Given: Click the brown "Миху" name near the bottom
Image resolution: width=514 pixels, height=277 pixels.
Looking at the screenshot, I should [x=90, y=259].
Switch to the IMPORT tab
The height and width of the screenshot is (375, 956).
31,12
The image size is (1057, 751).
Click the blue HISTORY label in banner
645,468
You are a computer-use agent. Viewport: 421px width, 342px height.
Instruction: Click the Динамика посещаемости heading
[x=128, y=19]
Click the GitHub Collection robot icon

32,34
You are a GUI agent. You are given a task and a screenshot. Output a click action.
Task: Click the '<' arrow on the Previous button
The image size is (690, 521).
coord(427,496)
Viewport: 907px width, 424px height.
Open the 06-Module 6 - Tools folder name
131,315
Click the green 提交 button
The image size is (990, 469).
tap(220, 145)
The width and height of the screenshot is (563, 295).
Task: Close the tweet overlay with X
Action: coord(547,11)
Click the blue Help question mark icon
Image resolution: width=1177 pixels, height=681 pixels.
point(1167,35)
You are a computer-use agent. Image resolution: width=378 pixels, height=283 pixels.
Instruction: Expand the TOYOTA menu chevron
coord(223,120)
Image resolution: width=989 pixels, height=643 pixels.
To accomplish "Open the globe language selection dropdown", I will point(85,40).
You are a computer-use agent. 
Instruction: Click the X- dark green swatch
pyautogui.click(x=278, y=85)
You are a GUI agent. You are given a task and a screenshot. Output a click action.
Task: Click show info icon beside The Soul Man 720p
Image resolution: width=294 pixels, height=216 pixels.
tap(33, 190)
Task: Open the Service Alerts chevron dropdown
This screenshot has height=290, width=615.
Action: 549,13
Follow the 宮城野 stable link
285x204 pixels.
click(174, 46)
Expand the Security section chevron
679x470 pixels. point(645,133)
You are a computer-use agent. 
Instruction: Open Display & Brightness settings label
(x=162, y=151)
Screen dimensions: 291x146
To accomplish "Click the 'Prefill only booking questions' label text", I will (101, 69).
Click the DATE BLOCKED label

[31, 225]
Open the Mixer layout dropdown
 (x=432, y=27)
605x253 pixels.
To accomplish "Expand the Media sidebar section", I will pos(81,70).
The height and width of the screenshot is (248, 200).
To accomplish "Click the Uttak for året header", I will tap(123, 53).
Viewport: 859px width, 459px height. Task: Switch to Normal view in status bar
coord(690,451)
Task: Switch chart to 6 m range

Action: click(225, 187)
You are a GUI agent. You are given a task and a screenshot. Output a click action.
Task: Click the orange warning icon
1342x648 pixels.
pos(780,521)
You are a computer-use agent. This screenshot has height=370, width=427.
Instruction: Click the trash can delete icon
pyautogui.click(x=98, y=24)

□ □ □ □ □

▶ **What is being asked**
Top to bottom, set down the entries above word for word.

▶ **Task answer**
Given: Click the brown "Миху" name near the bottom
Image resolution: width=514 pixels, height=277 pixels.
Looking at the screenshot, I should [x=90, y=259].
Switch to the IMPORT tab
The height and width of the screenshot is (375, 956).
31,12
The image size is (1057, 751).
Click the blue HISTORY label in banner
645,468
You are a computer-use agent. Viewport: 421px width, 342px height.
Instruction: Click the Динамика посещаемости heading
[x=128, y=19]
Click the GitHub Collection robot icon

32,34
You are a GUI agent. You are given a task and a screenshot. Output a click action.
Task: Click the '<' arrow on the Previous button
The image size is (690, 521).
coord(427,496)
Viewport: 907px width, 424px height.
Open the 06-Module 6 - Tools folder name
131,315
Click the green 提交 button
The image size is (990, 469).
tap(220, 145)
The width and height of the screenshot is (563, 295).
Task: Close the tweet overlay with X
Action: coord(547,11)
Click the blue Help question mark icon
Image resolution: width=1177 pixels, height=681 pixels.
point(1167,35)
You are a computer-use agent. Image resolution: width=378 pixels, height=283 pixels.
Instruction: Expand the TOYOTA menu chevron
coord(223,120)
Image resolution: width=989 pixels, height=643 pixels.
To accomplish "Open the globe language selection dropdown", I will point(85,40).
You are a computer-use agent. 
Instruction: Click the X- dark green swatch
pyautogui.click(x=278, y=85)
You are a GUI agent. You are given a task and a screenshot. Output a click action.
Task: Click show info icon beside The Soul Man 720p
Image resolution: width=294 pixels, height=216 pixels.
tap(33, 190)
Task: Open the Service Alerts chevron dropdown
This screenshot has height=290, width=615.
Action: 549,13
Follow the 宮城野 stable link
285x204 pixels.
click(174, 46)
Expand the Security section chevron
679x470 pixels. point(645,133)
You are a computer-use agent. 
Instruction: Open Display & Brightness settings label
(x=162, y=151)
Screen dimensions: 291x146
To accomplish "Click the 'Prefill only booking questions' label text", I will (101, 69).
Click the DATE BLOCKED label

[31, 225]
Open the Mixer layout dropdown
 (x=432, y=27)
605x253 pixels.
To accomplish "Expand the Media sidebar section", I will pos(81,70).
The height and width of the screenshot is (248, 200).
To accomplish "Click the Uttak for året header", I will tap(123, 53).
Viewport: 859px width, 459px height. Task: Switch to Normal view in status bar
coord(690,451)
Task: Switch chart to 6 m range

Action: click(225, 187)
You are a GUI agent. You are given a task and a screenshot. Output a click action.
Task: Click the orange warning icon
1342x648 pixels.
pos(780,521)
You are a computer-use agent. This screenshot has height=370, width=427.
Instruction: Click the trash can delete icon
pyautogui.click(x=98, y=24)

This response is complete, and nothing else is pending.